Job: Write out the rows again from the line with "Viewport: 951px width, 480px" up to and including the line with "Screen dimensions: 1000x800", requests and all, and shift every coordinate in the answers by -50. Leave the pictures out.

Data to use:
==========

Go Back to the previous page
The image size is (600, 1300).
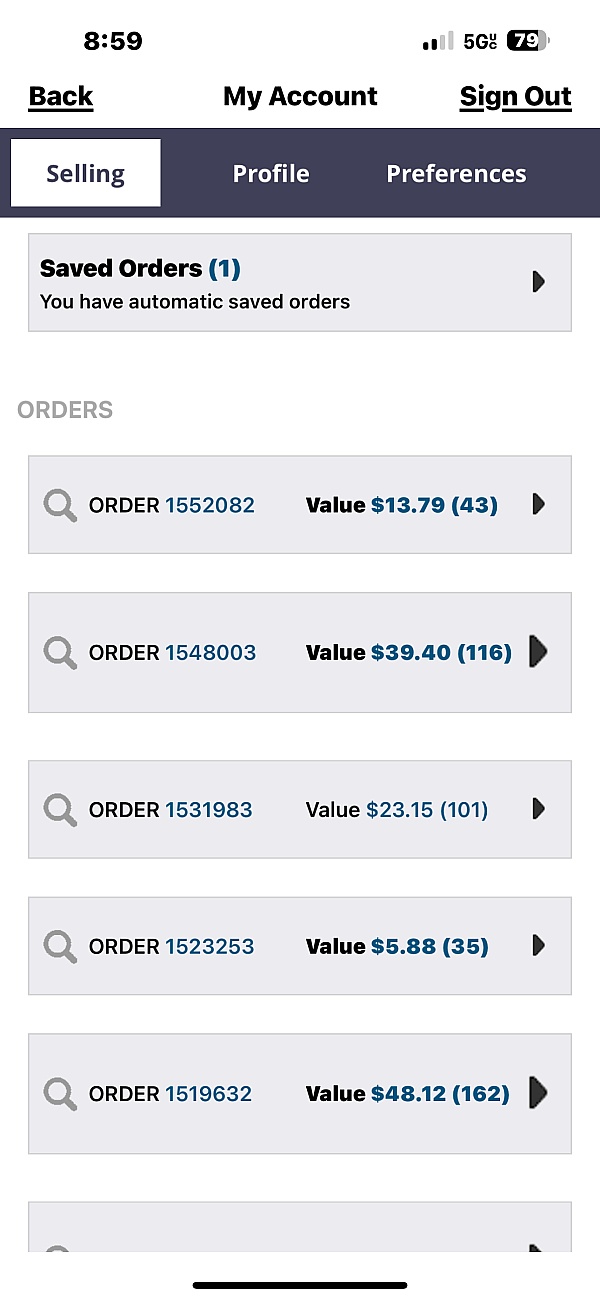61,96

==========

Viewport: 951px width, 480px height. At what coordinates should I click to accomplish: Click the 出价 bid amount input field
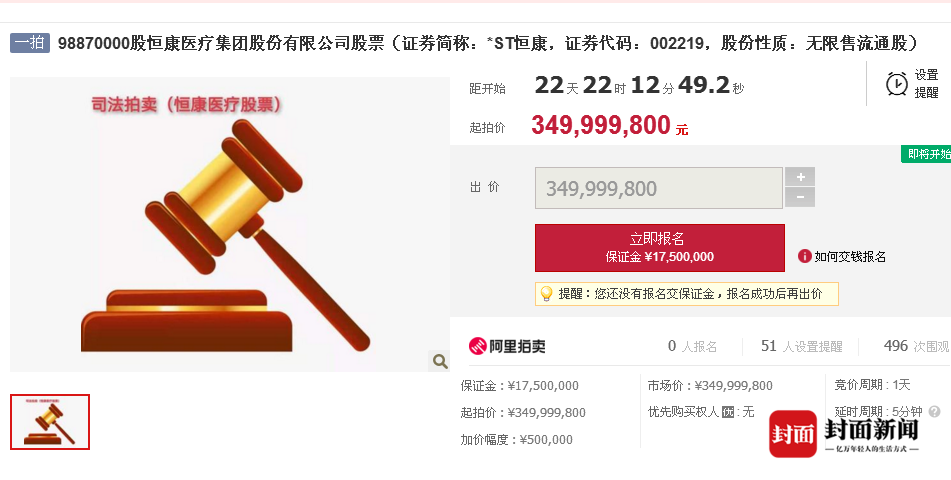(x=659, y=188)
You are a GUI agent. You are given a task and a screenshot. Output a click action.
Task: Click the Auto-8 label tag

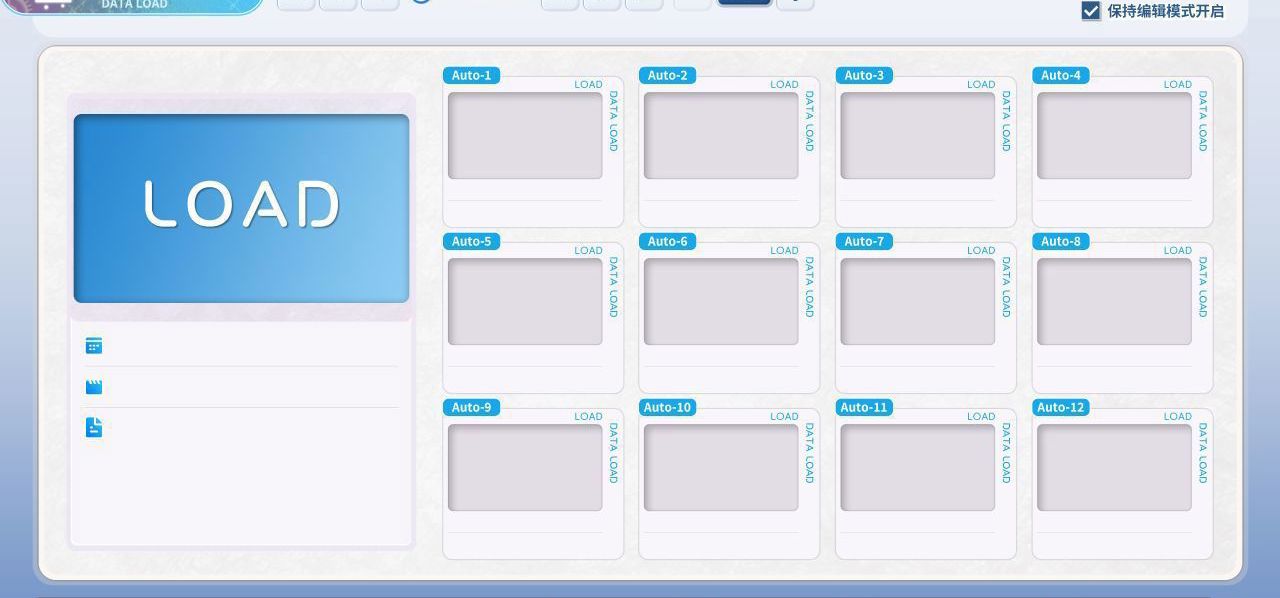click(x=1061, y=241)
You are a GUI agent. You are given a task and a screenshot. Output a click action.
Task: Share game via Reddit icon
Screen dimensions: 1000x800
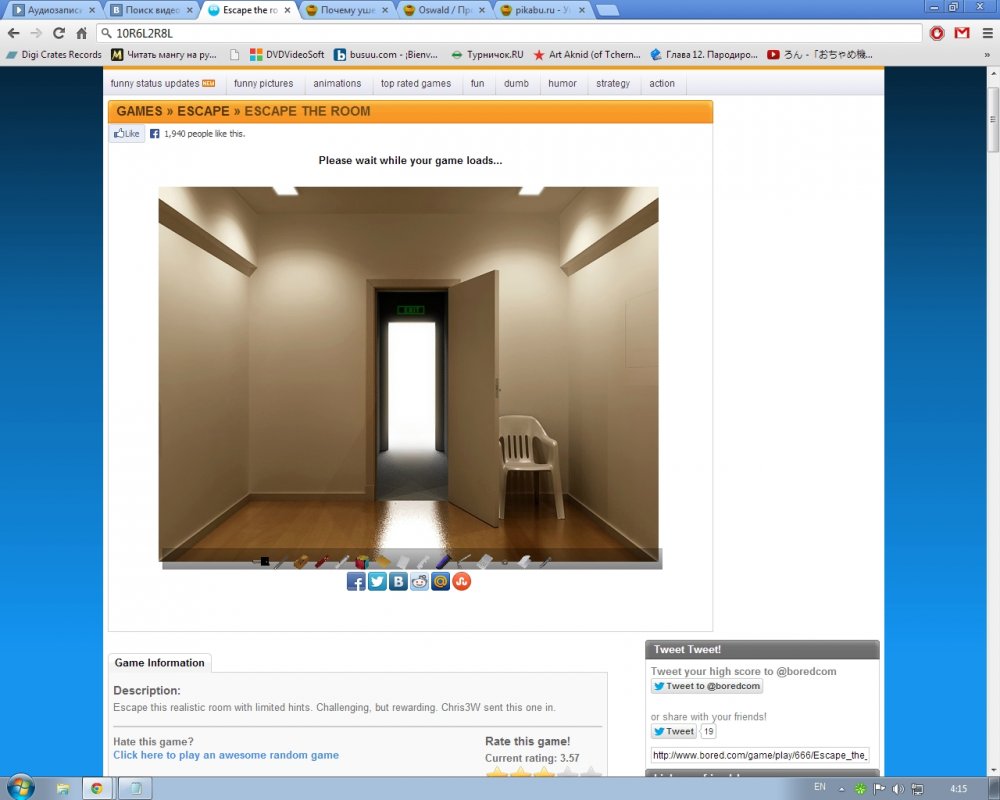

==========

Task result:
Viewport: 951px width, 480px height. At what coordinates should I click to accomplish: Click the 出价 bid amount input field
(x=609, y=138)
You are a GUI agent. You are given a task and a screenshot. Output a click action.
Task: Click the Auto-8 label tag

click(x=1011, y=191)
You are a GUI agent. You are given a task and a screenshot. Output a click action.
Task: Share game via Reddit icon
Screen dimensions: 1000x800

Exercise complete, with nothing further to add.